━━━━━ GIVEN INFORMATION ━━━━━

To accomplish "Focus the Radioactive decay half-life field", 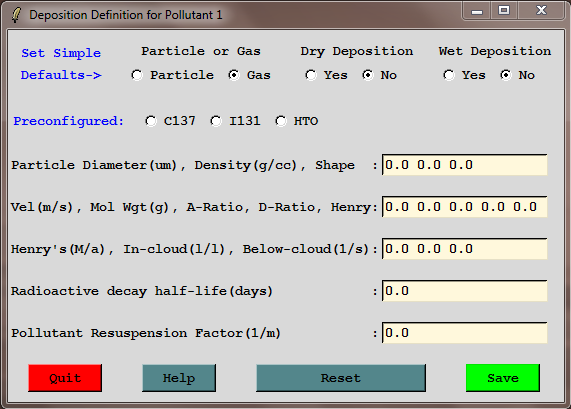I will [465, 291].
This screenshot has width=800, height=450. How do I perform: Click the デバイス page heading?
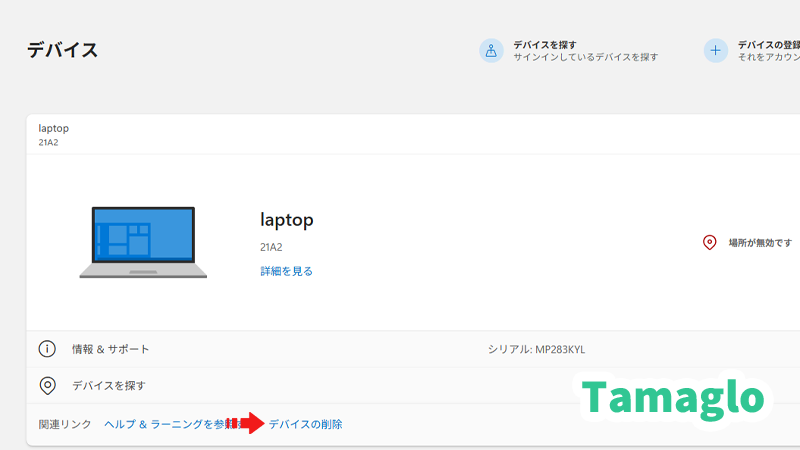click(x=62, y=50)
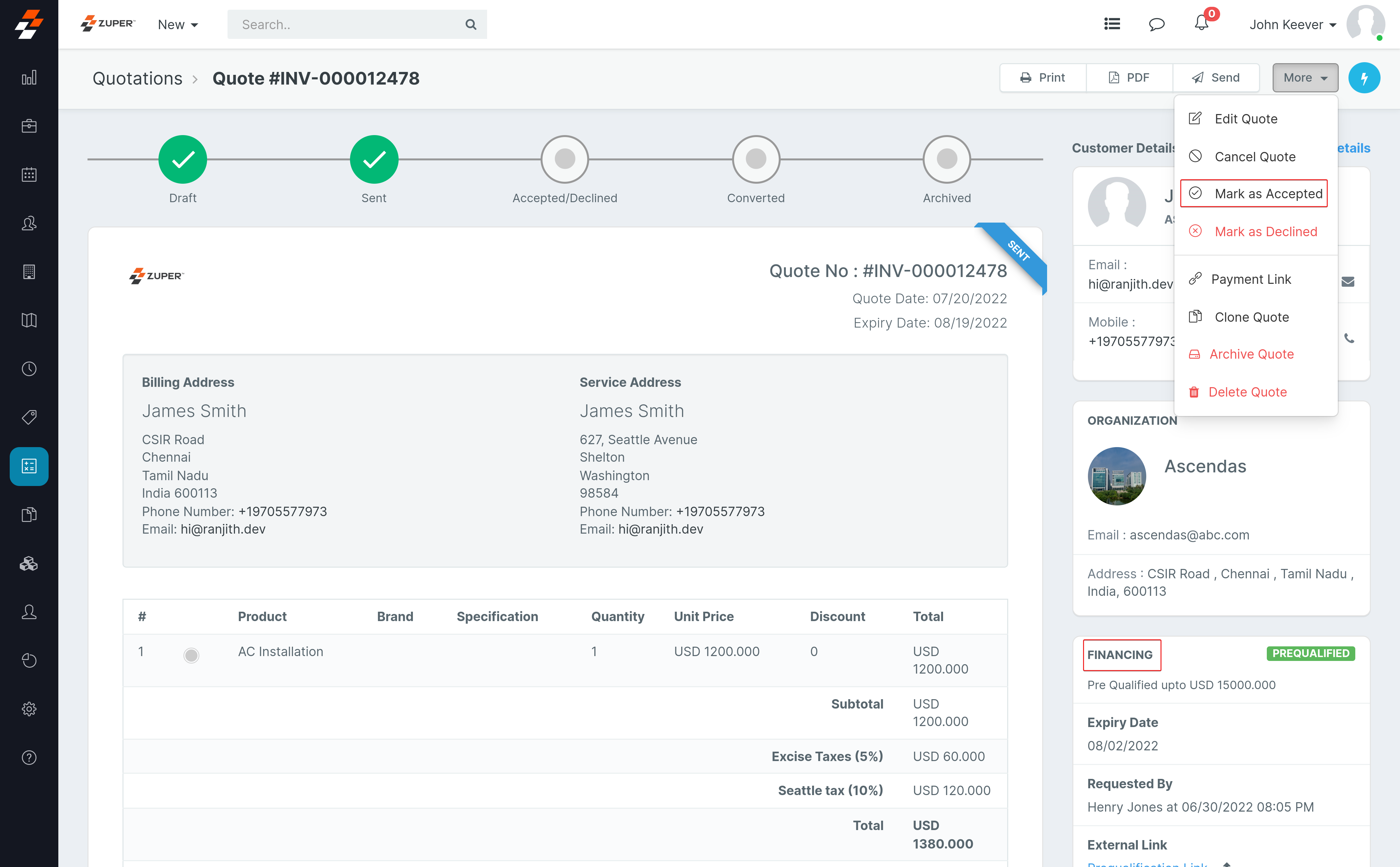Open the settings gear in sidebar
The width and height of the screenshot is (1400, 867).
pos(29,709)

━━━━━

WHAT YOU SHOULD DO: Begin at the line that contains "This screenshot has" and stop after the last line of the data above. Arrange those lines as a Markdown table with the columns No. and Line, numbering the rows, skipping blank lines, and leaving out the pictures.

FINAL RESULT:
| No. | Line |
|---|---|
| 1 | This screenshot has width=800, height=450. How do I perform: Click the デバイス page heading? |
| 2 | click(x=62, y=50) |
| 3 | Open the settings gear in sidebar |
| 4 | The width and height of the screenshot is (1400, 867). |
| 5 | pos(29,709) |